As is well known, there have been heated debates on whether these policies and institutions are suitable to the developing countries. The curious thing is that even those who are sceptical of their suitability rarely question whether these are the policies and the institutions that the developed countries actually used in order to become rich. However, the historical fact is that the rich countries did not develop on the basis of the policies and the institutions that they now recommend to, and often force upon, the developing countries.
Almost all of today's rich countries used tariff protection and subsidies to develop their industries in the earlier stages of their development. It is particularly important to note that Britain and the USA, the two countries that are supposed to have reached the summit of the world economy through free-market, free-trade policy, are actually the ones that most aggressively used protection and subsidies.

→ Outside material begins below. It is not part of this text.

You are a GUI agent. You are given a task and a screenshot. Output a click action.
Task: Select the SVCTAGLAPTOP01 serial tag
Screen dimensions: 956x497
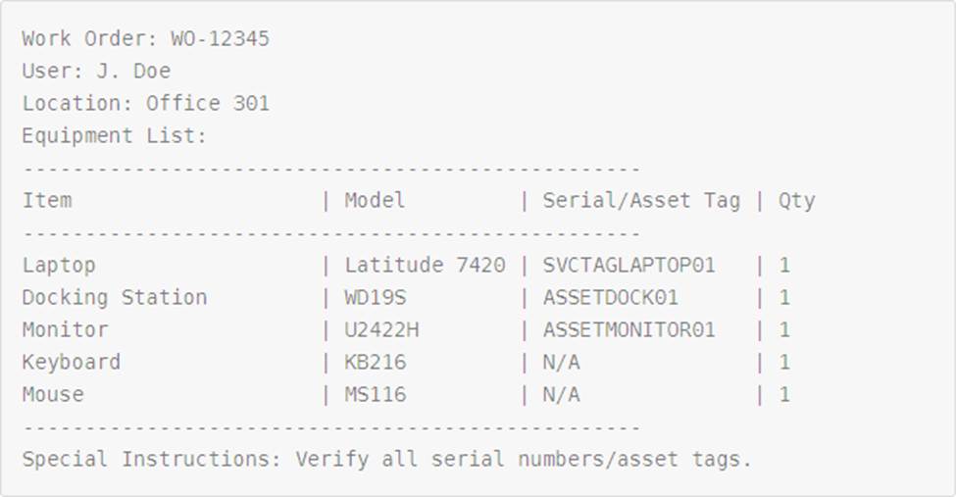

Contrary to the popular myth, Britain was an aggressive user, and in certain areas a pioneer, of activist policies intended to promote its industries. Such policies, although limited in scope, date back to the 14th century (Edward III) and the 15th century (Henry VII) in relation to woollen manufacturing, the leading industry of the time. At the time, England was an exporter of raw wool to the Low Countries, and Henry VII for example tried to change this by protecting woollen textile producers, taxing raw wool exports, and poaching skilled workers from the Low Countries.
Particularly between the trade policy reform of its first Prime Minister, Robert Walpole, in 1721 and its adoption of free trade around 1860, Britain used very dirigiste trade and industrial policies, involving measures very similar to what countries like Japan and Korea later used in order to develop their economies. During this period, it protected its industries a lot more heavily than did France, the supposed dirigiste counterpoint to its free-trade, free-market system. According to a study by Joseph Nye, the average tariff rate of France was significantly lower than that of Britian throughout the first half of the 19th century. Germany, another country frequently associated with state interventionism, had much lower tariffs than Britain during this period, although the German states tended to use other means of economic intervention more actively. Given this history, argued Friedrich List, the leading German economist of the mid-19th century, Britain preaching free trade to less advanced countries like Germany and the USA was like someone trying to 'kick away the ladder' with which he had climbed to the top.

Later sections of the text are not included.